» **About this task**: After finding the line with "At what coordinates" in the entries below, copy that line and each one after it exactly, through the last line, and omit pictures.

[Records excerpted from a collection]

---

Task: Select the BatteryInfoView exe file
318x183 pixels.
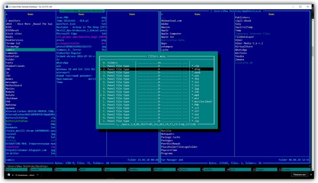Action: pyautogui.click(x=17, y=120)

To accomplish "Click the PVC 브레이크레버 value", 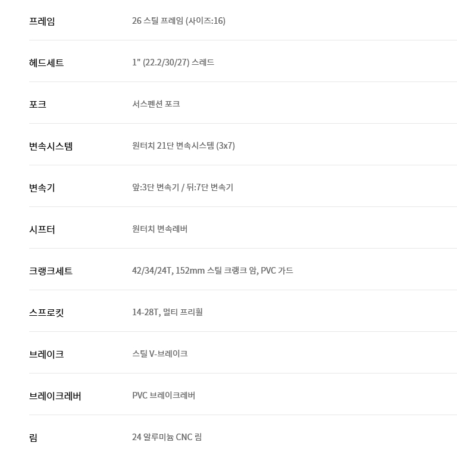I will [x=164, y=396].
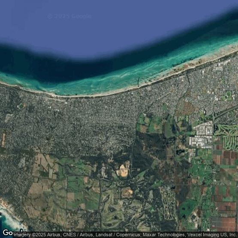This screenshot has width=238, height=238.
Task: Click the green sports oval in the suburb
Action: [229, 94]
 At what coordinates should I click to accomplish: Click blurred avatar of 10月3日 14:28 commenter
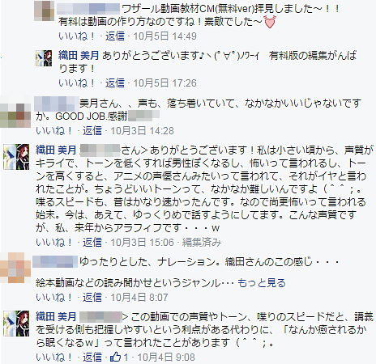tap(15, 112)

---

» **Task response**:
 At what coordinates should I click to accomplish: Click blurred avatar of 10月3日 14:28 commenter
tap(15, 112)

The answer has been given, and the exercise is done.